André Duchesne André Duchesne
La Presse

Et il vaut parfaitement le détour ! Parce que la réalisatrice vous entraîne dans un monde fascinant et parallèle avec des individus qui, sous leurs étranges costumes « mécano-victoriens », font part de réflexions toutes plus intéressantes les unes que les autres quant à leur rapport au mouvement steampunk.

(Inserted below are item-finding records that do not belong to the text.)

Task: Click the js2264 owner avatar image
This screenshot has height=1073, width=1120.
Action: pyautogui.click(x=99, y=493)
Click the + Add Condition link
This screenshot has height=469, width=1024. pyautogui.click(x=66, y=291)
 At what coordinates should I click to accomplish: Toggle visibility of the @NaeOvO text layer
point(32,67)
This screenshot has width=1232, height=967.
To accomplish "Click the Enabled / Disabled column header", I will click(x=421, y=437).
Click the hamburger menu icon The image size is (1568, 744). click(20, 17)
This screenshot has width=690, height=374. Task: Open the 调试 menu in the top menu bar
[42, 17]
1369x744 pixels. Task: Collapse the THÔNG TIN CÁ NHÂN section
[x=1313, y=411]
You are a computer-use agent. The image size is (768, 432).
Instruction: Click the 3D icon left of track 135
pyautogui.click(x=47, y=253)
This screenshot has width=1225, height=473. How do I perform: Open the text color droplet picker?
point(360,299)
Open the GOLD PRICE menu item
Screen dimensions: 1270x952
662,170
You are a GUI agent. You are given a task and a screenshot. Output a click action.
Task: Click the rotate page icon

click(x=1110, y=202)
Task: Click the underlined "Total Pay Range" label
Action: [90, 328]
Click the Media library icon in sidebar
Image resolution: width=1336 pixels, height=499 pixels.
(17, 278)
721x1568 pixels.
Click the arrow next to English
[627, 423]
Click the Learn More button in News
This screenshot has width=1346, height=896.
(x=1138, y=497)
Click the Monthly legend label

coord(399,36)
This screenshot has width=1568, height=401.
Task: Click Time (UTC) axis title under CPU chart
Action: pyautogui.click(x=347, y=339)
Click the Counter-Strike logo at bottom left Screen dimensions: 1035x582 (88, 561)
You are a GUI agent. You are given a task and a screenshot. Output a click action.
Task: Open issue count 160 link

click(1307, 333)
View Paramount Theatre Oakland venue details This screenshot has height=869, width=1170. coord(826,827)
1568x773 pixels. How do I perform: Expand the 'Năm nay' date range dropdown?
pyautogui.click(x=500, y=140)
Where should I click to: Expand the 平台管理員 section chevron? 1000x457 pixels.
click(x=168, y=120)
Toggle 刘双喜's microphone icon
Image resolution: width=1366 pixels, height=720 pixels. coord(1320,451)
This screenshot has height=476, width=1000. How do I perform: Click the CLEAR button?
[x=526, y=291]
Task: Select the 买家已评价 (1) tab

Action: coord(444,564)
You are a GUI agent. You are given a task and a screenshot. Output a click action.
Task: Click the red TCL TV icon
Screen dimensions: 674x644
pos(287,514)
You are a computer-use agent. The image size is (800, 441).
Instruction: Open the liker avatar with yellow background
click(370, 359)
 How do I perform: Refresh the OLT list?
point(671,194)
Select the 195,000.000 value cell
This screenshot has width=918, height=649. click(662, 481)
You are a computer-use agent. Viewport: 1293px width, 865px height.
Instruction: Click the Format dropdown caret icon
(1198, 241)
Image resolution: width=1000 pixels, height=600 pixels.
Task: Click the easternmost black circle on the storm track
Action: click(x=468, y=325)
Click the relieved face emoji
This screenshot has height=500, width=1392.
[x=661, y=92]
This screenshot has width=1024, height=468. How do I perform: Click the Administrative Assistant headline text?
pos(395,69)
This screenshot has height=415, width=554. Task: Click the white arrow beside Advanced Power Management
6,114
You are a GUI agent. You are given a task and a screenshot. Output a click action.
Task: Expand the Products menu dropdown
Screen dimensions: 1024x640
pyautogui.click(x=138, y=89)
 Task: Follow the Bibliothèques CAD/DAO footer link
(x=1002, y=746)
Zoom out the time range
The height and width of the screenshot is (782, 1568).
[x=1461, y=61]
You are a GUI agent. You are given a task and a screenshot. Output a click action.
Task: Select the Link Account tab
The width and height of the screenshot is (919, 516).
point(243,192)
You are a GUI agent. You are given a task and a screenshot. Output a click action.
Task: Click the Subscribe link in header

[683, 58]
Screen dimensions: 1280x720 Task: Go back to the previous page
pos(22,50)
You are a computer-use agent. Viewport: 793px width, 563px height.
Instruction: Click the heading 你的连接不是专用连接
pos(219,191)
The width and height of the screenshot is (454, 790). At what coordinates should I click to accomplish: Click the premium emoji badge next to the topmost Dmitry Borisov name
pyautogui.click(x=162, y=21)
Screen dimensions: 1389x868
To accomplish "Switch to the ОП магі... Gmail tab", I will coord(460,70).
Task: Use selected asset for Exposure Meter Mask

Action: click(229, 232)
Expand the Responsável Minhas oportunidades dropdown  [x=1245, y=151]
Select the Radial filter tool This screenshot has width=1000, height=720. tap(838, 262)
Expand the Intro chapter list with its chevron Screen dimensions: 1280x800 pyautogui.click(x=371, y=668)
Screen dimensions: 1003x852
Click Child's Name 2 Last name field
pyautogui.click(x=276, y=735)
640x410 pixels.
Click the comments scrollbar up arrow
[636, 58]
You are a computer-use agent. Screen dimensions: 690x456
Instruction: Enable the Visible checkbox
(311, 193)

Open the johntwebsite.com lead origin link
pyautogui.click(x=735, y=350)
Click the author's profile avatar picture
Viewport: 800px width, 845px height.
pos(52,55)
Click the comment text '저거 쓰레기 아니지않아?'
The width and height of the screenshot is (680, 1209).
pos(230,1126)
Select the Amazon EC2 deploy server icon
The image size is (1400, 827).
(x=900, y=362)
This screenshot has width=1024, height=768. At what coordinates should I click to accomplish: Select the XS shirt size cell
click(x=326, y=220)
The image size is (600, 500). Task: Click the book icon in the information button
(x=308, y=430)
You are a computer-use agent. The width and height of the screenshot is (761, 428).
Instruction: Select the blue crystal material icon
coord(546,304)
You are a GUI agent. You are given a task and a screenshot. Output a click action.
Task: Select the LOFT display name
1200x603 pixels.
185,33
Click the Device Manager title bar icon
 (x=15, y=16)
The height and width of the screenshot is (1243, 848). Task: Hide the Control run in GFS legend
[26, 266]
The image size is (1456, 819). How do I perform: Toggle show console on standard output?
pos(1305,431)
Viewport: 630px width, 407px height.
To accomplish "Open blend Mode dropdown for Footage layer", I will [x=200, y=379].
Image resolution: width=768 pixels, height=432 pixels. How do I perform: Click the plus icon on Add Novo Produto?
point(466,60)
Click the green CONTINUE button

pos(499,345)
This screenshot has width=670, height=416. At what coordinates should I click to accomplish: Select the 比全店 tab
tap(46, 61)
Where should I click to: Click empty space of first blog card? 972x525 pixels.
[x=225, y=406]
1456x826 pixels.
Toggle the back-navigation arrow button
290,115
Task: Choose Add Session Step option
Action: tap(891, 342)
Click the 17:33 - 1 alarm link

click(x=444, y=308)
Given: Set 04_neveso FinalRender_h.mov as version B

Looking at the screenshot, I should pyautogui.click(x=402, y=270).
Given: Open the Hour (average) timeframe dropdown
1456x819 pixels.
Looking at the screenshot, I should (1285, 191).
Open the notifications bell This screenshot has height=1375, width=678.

Un pistolet appelé GANDALF, de curieuses lunettes d’aviateur, des appareils à vapeur, des insectes de métal, des engrenages géants, des costumes où tissus et objets métalliques se mélangent allègrement peuplent l’univers de ces adeptes fous de l’époque victorienne.

Ces derniers célèbrent cette période identifiée à la révolution industrielle pour son côté ludique et suscitant l’imaginaire.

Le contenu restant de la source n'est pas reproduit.